INFORMATION SUPPLIED =>
┄┄┄┄┄┄

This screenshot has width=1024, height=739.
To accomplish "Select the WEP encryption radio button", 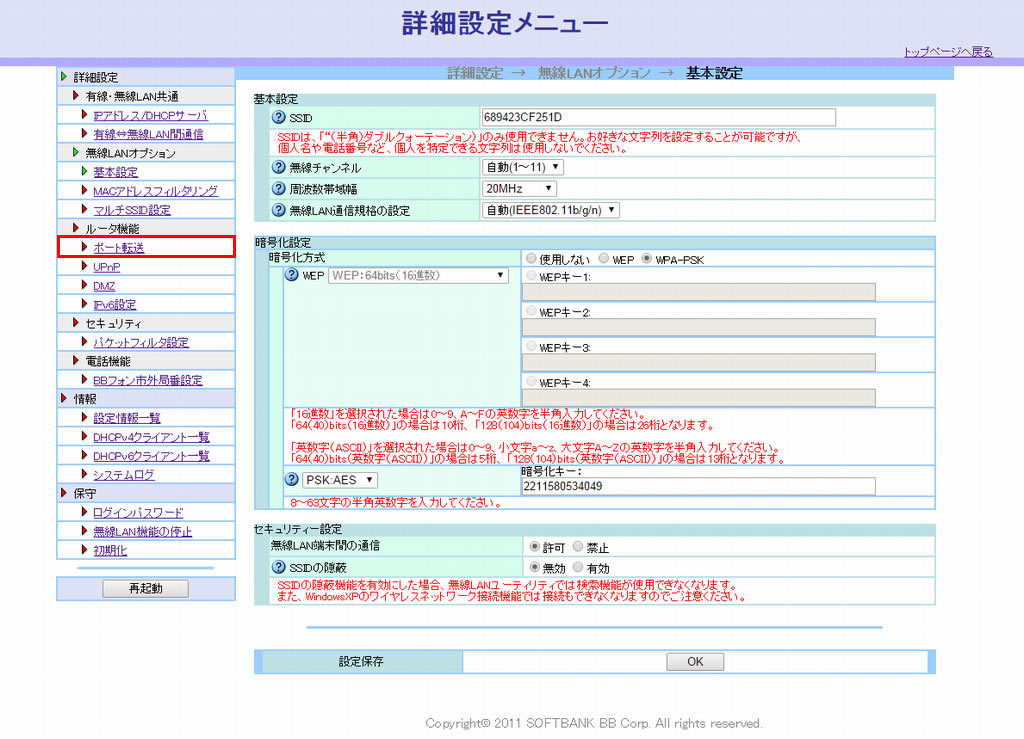I will 604,259.
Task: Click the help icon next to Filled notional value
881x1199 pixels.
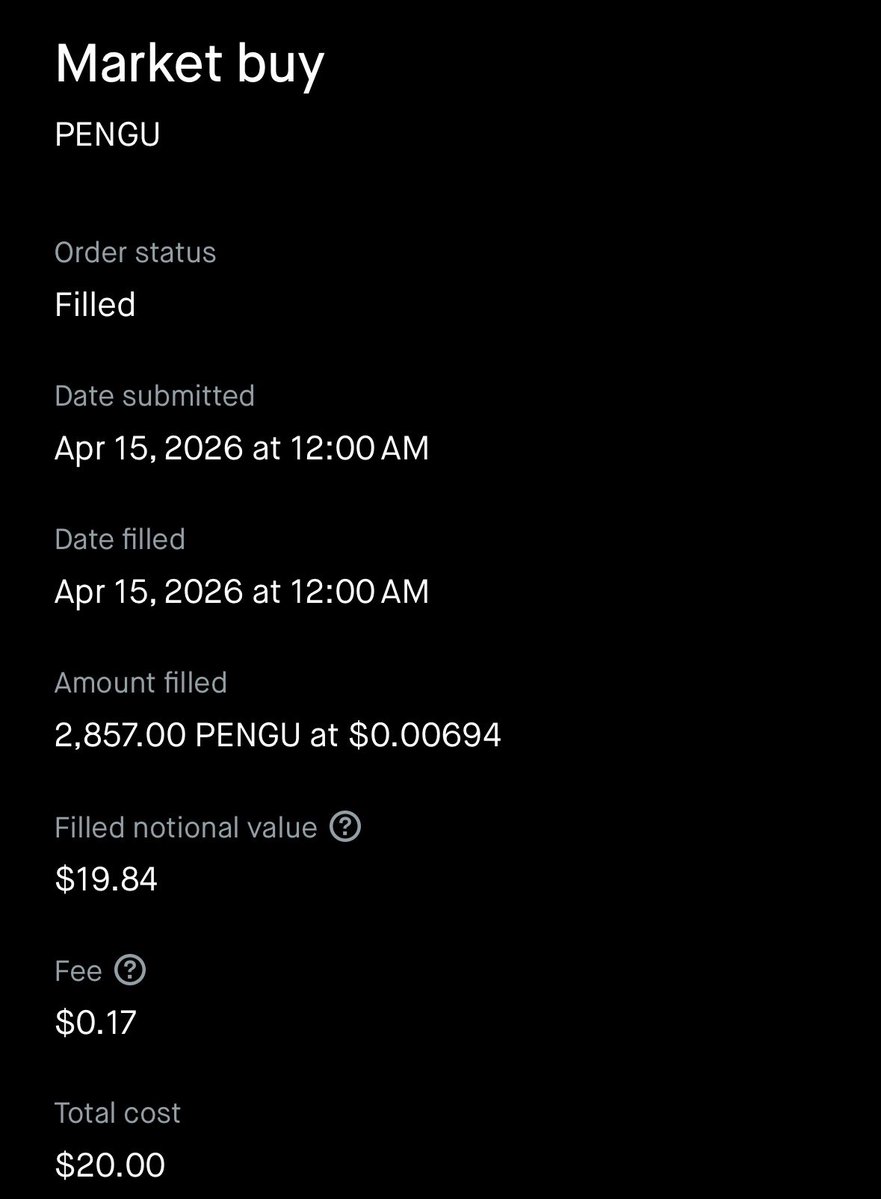Action: pos(345,827)
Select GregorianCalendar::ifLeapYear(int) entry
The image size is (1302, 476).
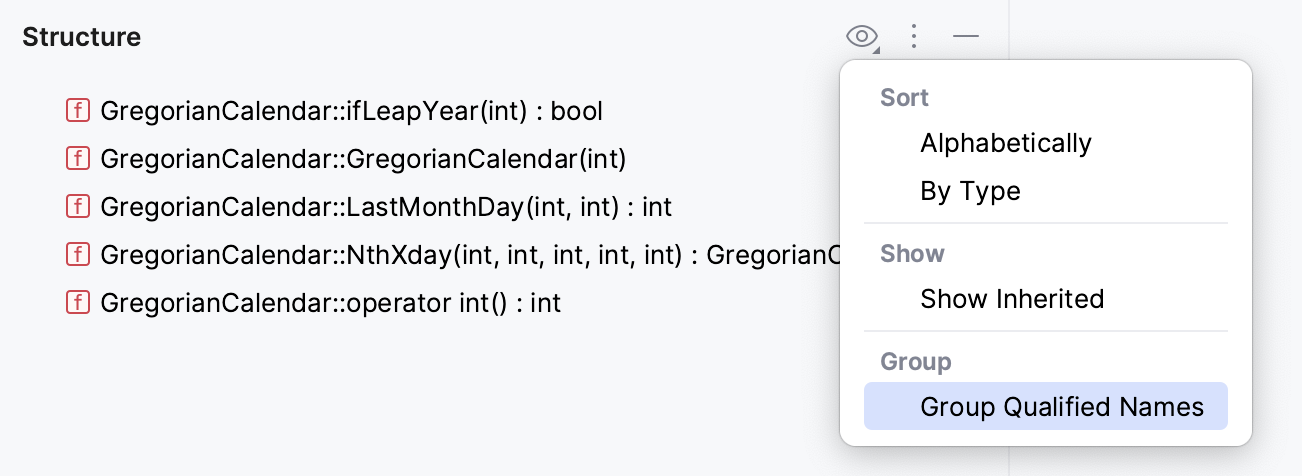(351, 110)
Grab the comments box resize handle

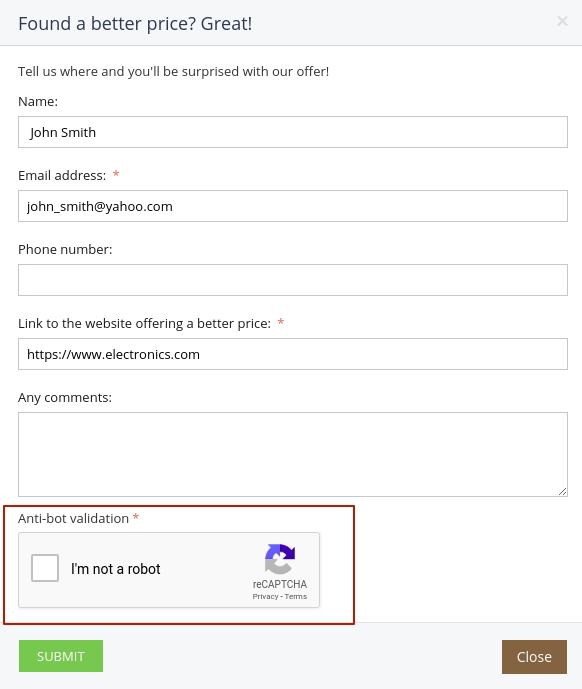563,492
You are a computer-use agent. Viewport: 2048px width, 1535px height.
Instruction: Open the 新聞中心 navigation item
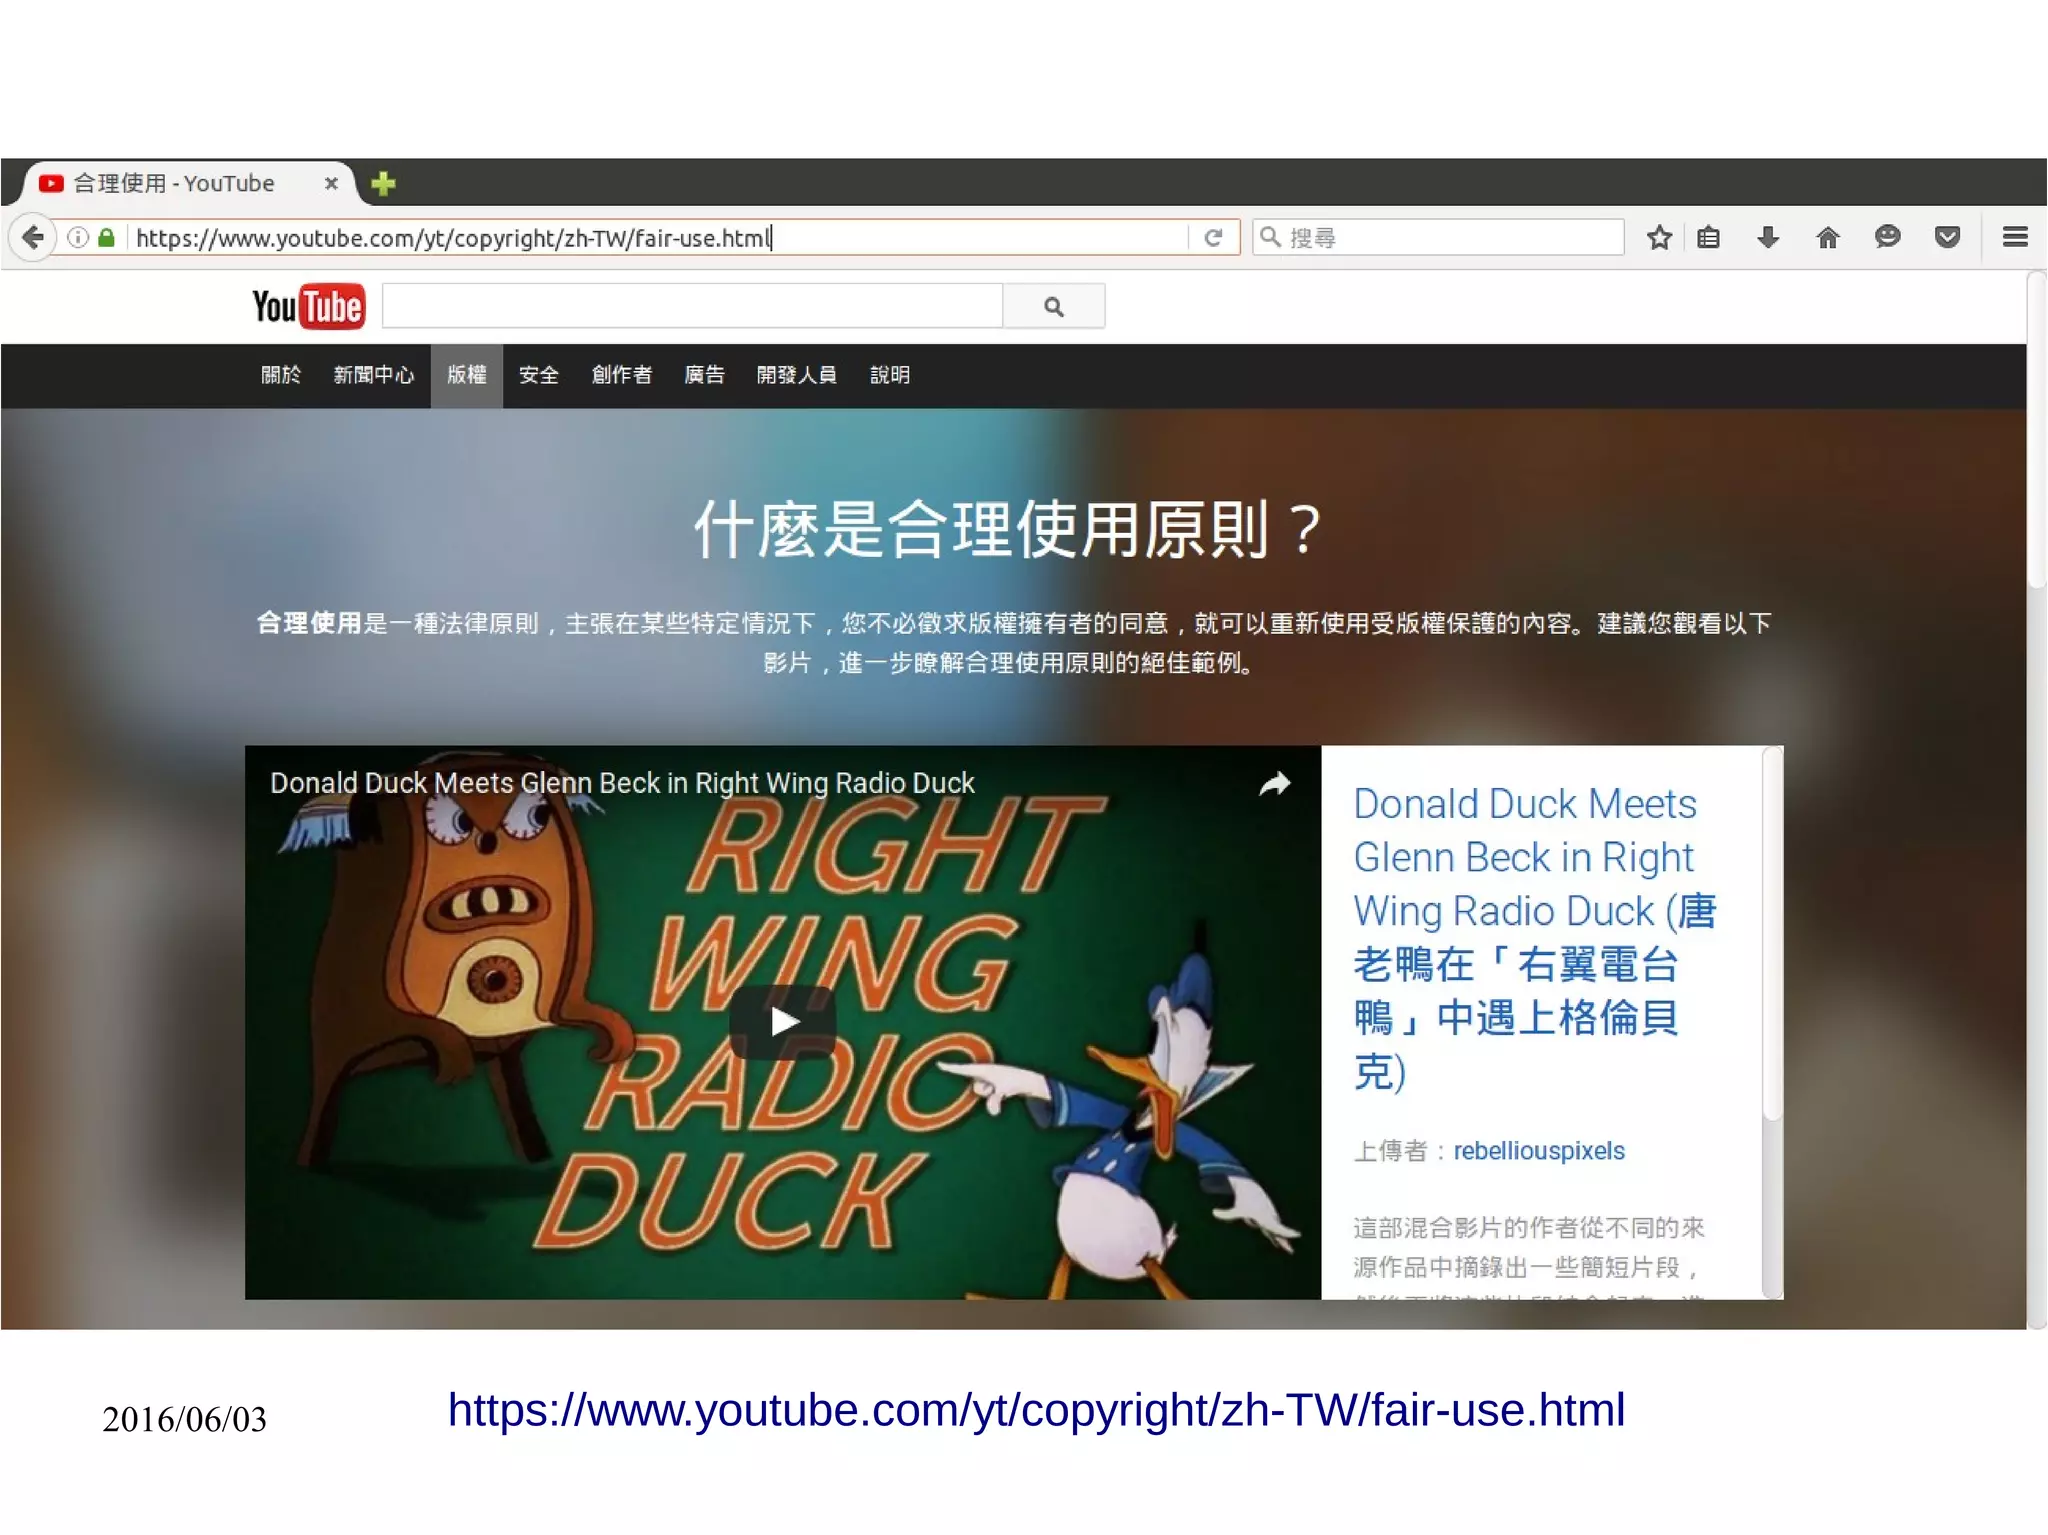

┄┄┄┄┄┄

WRITTEN INSTRUCTION => Copy everything from the line containing "Task: Click the" down to the end of the entries, including the requests, but offset every coordinate in the answers by adding 100 to it. Leave the pictures out.

REPLY =>
Task: Click the help icon next to Filled notional value
881x1199 pixels.
Action: pos(445,927)
Select GregorianCalendar::ifLeapYear(int) entry
The image size is (1302, 476).
(451, 210)
Grab the comments box resize handle

663,592
You are a computer-use agent. Viewport: 2048px width, 1535px height.
Instruction: Open the 新聞中心 navigation item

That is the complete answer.